Alas, Steven Weinberg wants to have it both ways. Weinberg apparently believes that the crimes of religious regimes reflect the true face of religion, while the crimes of atheist regimes represent a distortion of the atheist spirit of rational and scientific inquiry. By Dennett’s standards, this is an evasion. If Christianity has to answer for Torquemada, atheism has to answer for Stalin. By the same token, if the ordinary Christian who has never burned anyone at the stake must bear some responsibility for what other self-styled Christians have done on behalf of religion, then atheists who think of themselves as the kinder, gentler type do not get to absolve themselves for the horrible suffering that their beliefs have caused in recent history. Weinberg is employing a transparent sleight-of-hand that holds Christianity responsible for the evils done in its name, while seeking to exculpate secularism and atheism for the greater crimes perpetrated in theirs.

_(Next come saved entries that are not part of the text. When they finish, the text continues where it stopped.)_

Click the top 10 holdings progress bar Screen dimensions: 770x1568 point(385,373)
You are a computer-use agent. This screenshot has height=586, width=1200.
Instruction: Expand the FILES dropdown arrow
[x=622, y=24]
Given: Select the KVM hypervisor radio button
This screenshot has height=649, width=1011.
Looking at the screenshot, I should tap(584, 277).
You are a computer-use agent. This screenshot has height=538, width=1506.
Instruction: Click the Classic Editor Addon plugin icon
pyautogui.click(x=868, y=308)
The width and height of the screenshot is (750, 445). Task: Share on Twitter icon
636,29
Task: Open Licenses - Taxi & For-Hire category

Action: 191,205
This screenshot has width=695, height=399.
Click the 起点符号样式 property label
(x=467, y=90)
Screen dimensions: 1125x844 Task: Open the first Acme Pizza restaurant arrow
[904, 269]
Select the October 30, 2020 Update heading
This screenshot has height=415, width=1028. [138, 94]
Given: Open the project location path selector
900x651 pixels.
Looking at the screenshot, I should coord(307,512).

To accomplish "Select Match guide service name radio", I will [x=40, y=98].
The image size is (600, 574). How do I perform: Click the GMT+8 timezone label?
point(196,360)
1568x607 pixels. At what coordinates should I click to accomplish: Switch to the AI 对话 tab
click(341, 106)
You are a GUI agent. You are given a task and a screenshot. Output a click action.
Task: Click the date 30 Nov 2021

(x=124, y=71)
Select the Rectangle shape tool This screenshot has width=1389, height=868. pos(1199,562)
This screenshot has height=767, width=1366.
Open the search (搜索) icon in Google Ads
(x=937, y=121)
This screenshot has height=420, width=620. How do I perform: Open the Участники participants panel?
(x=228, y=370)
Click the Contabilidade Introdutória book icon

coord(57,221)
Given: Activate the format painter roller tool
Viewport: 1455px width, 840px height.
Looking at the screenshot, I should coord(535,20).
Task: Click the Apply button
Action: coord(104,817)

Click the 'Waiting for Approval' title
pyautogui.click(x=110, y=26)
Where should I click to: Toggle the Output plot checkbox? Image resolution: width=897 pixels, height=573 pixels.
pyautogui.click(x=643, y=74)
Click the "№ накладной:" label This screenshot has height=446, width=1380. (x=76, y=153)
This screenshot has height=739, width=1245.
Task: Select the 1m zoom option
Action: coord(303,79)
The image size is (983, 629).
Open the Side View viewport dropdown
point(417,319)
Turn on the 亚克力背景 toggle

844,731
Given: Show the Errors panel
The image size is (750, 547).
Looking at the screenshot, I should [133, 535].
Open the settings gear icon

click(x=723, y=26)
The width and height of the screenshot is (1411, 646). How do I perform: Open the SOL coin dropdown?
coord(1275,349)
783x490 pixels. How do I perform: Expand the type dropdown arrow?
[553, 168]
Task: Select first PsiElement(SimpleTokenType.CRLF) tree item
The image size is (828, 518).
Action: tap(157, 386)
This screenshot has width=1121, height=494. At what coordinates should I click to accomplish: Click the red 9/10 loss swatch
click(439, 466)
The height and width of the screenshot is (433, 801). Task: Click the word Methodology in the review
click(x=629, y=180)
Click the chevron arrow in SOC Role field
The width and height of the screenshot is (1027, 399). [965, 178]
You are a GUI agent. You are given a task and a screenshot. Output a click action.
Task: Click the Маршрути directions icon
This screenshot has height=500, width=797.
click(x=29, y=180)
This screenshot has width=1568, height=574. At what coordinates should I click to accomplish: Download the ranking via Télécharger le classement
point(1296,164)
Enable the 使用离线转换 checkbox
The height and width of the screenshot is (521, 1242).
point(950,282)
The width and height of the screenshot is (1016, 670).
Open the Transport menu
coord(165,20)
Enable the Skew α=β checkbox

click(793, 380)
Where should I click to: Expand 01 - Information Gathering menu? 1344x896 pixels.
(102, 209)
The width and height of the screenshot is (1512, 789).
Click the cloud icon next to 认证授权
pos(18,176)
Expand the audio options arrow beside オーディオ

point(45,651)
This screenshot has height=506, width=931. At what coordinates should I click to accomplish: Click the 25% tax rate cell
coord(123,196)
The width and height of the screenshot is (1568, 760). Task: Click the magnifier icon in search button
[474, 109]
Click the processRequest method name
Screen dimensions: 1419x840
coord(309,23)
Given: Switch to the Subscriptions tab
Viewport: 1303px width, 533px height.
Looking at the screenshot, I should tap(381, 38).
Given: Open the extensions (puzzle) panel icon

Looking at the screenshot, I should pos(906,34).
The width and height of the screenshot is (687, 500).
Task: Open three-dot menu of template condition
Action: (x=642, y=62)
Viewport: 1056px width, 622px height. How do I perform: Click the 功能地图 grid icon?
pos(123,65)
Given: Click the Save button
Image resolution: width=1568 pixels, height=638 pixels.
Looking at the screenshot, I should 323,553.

Along the same lines, Sam Harris attempts to exonerate atheism by alleging that Stalinism and Maoism were each “little more than a political religion:’ Christopher Hitchens advances a similar line of argument, suggesting that as the Stalinists and Maoists sought to replace religion those ideologies should be considered substitute religions. Should religion now be responsible not only for its crimes but also for the crimes committed by atheists on behalf of atheist ideologies?

As for Nazism, Harris writes that “the hatred of Jews in Germany… was a direct inheritance from medieval Christianity.” Indeed, “the Holocaust marked the culmination of… two hundred years of Christian fulminating against the Jews.” Therefore, “knowingly or not, the Nazis were agents of religion.” Atheist Web sites routinely claim that Hitler was a Christian because he was born Catholic, never publicly renounced his Catholicism, and wrote in Mein Kampf, “By defending myself against the Jew, I am fighting for the work of the Lord.”